DATA FOR THIS EXERCISE START

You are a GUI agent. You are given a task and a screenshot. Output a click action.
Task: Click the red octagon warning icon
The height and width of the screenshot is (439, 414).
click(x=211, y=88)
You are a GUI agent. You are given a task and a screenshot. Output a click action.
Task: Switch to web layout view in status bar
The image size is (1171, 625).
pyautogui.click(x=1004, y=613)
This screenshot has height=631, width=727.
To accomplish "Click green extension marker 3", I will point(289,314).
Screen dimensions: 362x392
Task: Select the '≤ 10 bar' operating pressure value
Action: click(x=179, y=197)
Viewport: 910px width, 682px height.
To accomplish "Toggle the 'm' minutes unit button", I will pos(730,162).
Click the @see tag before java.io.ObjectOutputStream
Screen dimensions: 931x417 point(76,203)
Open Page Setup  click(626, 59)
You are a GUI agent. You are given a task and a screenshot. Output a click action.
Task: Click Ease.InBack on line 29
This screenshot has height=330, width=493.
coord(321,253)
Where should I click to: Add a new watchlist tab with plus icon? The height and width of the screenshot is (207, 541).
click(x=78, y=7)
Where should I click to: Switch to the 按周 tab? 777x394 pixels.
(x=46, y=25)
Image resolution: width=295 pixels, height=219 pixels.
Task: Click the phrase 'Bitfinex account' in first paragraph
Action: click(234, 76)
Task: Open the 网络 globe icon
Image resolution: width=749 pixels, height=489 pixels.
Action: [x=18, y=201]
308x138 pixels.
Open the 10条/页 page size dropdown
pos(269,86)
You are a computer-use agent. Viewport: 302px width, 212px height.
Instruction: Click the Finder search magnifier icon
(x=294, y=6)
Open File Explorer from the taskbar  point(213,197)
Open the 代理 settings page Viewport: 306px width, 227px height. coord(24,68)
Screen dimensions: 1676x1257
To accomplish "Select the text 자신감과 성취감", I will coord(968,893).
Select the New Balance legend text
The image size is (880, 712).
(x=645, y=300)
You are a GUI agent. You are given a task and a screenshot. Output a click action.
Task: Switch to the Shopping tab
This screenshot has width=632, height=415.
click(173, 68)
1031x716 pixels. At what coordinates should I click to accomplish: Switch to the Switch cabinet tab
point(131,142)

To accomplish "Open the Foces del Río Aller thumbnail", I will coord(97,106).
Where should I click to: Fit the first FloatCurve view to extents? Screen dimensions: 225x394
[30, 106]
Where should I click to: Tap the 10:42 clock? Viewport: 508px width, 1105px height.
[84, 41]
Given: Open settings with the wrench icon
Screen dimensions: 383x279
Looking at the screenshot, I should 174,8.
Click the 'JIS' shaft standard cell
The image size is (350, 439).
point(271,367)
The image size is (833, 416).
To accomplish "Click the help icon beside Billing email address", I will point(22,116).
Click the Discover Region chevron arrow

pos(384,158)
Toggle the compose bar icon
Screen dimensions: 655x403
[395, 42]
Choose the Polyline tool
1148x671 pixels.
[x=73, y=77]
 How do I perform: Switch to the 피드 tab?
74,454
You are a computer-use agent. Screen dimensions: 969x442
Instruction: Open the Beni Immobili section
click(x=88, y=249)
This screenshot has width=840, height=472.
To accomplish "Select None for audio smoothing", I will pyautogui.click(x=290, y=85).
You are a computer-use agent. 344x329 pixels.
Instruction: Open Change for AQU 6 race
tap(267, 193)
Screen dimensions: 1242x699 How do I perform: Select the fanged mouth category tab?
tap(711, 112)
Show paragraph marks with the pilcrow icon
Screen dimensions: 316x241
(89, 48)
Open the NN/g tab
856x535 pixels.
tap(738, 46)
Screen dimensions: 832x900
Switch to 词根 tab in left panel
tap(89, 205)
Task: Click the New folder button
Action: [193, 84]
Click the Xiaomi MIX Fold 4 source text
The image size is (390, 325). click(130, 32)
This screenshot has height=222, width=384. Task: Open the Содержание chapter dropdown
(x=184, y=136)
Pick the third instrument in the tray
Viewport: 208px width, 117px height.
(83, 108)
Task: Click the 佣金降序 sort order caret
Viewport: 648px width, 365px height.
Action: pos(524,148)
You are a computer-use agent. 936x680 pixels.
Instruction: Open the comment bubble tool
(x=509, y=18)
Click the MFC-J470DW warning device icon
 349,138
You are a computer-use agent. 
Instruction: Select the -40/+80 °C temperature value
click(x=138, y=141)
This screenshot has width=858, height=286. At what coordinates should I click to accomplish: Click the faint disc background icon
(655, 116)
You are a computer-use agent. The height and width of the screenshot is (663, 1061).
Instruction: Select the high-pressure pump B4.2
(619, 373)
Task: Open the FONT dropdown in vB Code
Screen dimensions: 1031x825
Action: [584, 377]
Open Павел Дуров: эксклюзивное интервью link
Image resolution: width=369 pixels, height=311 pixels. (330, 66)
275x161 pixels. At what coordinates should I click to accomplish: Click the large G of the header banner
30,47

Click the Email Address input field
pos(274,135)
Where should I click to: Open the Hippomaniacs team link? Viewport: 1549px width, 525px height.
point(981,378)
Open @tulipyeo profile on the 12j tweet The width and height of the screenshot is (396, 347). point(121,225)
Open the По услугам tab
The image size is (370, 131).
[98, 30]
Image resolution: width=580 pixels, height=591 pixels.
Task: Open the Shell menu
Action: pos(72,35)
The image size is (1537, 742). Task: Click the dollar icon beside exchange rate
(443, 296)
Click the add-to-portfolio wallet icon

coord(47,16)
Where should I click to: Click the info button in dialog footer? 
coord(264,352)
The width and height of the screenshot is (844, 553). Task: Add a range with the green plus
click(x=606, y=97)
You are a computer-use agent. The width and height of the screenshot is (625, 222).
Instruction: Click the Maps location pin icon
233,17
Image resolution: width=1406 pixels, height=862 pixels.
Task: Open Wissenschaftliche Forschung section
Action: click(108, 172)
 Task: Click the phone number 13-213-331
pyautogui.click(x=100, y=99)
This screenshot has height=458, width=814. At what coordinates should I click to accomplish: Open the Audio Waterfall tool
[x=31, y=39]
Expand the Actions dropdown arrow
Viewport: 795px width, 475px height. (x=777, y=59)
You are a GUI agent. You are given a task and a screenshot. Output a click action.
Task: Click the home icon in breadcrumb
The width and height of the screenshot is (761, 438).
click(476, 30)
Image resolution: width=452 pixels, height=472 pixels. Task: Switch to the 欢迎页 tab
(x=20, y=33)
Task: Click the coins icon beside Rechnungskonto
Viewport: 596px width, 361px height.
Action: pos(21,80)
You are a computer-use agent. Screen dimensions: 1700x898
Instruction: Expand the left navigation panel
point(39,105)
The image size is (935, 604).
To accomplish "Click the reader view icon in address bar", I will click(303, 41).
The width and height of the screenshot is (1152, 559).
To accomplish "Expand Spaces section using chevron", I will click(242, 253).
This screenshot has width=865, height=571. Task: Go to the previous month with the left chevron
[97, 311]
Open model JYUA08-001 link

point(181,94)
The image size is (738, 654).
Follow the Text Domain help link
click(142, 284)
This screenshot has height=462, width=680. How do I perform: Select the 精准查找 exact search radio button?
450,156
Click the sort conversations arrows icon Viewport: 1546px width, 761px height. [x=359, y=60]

DATA FOR THIS EXERCISE END

*TO DO*
Copy range, inclusive: the line holding "Task: Click the red octagon warning icon" to the line holding "Task: Switch to web layout view in status bar". Reproduce exactly those lines of the records above and no others.

*EXERCISE ANSWER*
Task: Click the red octagon warning icon
The height and width of the screenshot is (439, 414).
click(x=211, y=88)
You are a GUI agent. You are given a task and a screenshot. Output a click action.
Task: Switch to web layout view in status bar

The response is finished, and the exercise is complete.